Ses prises de parole sur les réseaux sociaux l’ont conduit tout droit devant le juge. Luqman Heider, un Pakistanais de 33 ans, a comparu ce jeudi après-midi devant le tribunal judiciaire de Pontoise pour “apologie du terrorisme avec l’utilisation d’un réseau de télécommunications”.
Il est reproché à cet imam qui officiait jusque-là à la mosquée Quba de Villiers-le-Bel d’avoir publié trois vidéos sur TikTok dans lesquelles il a tenu des propos louangeurs envers des attaques jihadistes.
Mise en ligne le 9 septembre, la première vidéo a fait référence aux caricatures de Mahomet republiées par Charlie Hebdo à l’occasion de l’ouverture du procès des attentats de janvier 2015.
Face à la caméra, Luqman Heider a rappelé dans sa langue natale, le Ourdou, que “les fidèles musulmans sont prêts à se sacrifier pour le prophète”. Le lendemain, il a réitéré et précisé “d’envoyer les mécréants en enfer”.
Il a clos son triptyque par une dernière vidéo, le 25 septembre dernier, dans laquelle il a loué l’acte de son compatriote pakistanais accusé d’avoir grièvement blessé au hachoir deux personnes devant les anciens locaux de Charlie Hebdo. Il a salué une action qui a rendu l’assaillant célèbre sur tous les réseaux sociaux.
Luqman Heider est interpellé le 1er octobre et déféré devant le juge, en comparution immédiate, le 5 octobre. Défendu par Me Didier Lelièvre, de permanence ce jour-là au tribunal de Pontoise, le prévenu au casier judiciaire vierge présente ses excuses par la voix de son traducteur et demande un délai pour préparer sa défense.
“Emmanuel Macron avait prononcé son discours sur le séparatisme islamiste trois jours plus tôt.
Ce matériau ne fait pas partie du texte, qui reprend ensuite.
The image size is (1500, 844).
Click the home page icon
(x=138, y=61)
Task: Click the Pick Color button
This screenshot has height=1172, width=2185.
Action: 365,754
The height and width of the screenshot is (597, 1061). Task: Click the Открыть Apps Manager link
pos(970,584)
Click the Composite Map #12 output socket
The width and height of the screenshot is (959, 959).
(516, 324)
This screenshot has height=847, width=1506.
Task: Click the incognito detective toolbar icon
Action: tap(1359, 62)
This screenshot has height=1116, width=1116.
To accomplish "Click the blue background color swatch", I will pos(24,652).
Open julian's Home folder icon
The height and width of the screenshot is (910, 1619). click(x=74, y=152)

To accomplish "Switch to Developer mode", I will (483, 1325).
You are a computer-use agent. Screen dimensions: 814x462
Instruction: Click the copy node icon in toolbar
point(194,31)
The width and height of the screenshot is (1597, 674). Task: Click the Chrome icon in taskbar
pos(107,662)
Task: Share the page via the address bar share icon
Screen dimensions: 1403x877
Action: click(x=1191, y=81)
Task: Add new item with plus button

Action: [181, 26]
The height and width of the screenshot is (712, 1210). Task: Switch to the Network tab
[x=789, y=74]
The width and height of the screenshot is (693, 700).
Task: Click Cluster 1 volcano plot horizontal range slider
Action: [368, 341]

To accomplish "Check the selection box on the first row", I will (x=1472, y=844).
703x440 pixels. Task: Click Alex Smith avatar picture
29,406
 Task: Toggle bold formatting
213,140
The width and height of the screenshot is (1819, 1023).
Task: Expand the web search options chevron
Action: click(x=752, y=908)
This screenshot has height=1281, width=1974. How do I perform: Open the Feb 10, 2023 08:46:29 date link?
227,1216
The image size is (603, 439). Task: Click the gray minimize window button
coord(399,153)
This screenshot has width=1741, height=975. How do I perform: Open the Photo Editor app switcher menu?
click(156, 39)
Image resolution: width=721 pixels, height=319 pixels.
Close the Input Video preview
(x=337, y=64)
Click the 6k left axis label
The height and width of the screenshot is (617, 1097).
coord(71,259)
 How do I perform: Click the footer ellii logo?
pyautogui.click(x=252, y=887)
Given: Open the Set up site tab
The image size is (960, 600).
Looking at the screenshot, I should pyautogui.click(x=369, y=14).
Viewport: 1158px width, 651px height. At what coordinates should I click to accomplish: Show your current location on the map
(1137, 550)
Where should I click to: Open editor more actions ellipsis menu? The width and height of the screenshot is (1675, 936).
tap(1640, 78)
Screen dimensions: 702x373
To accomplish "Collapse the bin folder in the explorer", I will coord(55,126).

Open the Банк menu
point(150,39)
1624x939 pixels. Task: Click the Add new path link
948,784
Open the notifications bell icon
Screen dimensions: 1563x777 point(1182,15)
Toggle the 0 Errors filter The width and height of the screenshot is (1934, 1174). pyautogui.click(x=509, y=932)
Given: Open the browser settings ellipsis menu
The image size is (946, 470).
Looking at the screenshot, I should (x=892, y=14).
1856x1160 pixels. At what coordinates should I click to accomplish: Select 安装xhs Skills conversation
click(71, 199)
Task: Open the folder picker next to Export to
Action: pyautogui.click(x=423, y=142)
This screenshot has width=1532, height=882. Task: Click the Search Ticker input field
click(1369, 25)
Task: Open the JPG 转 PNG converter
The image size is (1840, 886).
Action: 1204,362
Dans cette atmosphère assez tendue, il m’a semblé plus opportun de lui conseiller de prendre du temps pour préparer l’audience et d’attendre que les esprits s’apaisent un peu”, a expliqué l’avocat à BFMTV.com.
Me Lelièvre ne pouvait pas imaginer que durant ce délai obtenu pour échafauder l’argumentaire de défense, le contexte allait encore s’obscurcir avec deux nouvelles attaques terroristes sur le territoire français. Le 16 octobre, Samuel Paty est sauvagement assassiné en pleine rue pour avoir présenté des caricatures du prophète à ses élèves lors d’un cours d’Histoire sur la liberté d’expression. Treize jours plus tard, un homme muni d’un couteau fait irruption dans une église de Nice et s’attaque à des paroissiens en criant “Allah Akbar”. Bilan : trois morts.
“Ca va forcément planer au-dessus de l’audience”, présage Me Xavier Nogueras qui a repris le dossier après la première comparution de Luqman Heider.
Reste qu’un tribunal est tenu de juger en fait et en droit, la sanction prononcée ne doit pas être influencée par l’actualité. De plus, le prévenu “a regretté ses dires dès sa garde à vue”, assure Me Nogueras. “Il a voulu faire le buzz sur une actualité brûlante pour gagner des followers sur son compte TikTok. Il s’est rendu compte assez vite que l’affaire dépassait largement sa volonté”, a-t-il détaillé.
Si Me Nogueras admet que les vidéos postées par son client entrent dans le cadre de l’infraction d'”apologie du terrorisme”, il a insisté sur le fait que Luqman Heider a fait “l’éloge de l’un de ses compatriotes qui a commis un acte terroriste, mais il ne partage pas sa vision radicale de l’islam. C’est une sorte de dérapage, d’emballement”, a assuré le conseil.
Et d’ajouter : “Il ne savait pas que cela pouvait entraîner de telles conséquences. Je pense qu’il n’a pas compris les tenants et les aboutissants de cette infraction qui flirte avec la liberté d’expression. Il regrette ses propos et les condamne.“
Le prévenu, placé en détention provisoire depuis son interpellation, devait initialement être jugé le 12 novembre, à la suite du délai accordé pour préparer sa défense, mais l’audience a finalement été repoussée à ce jour du jeudi.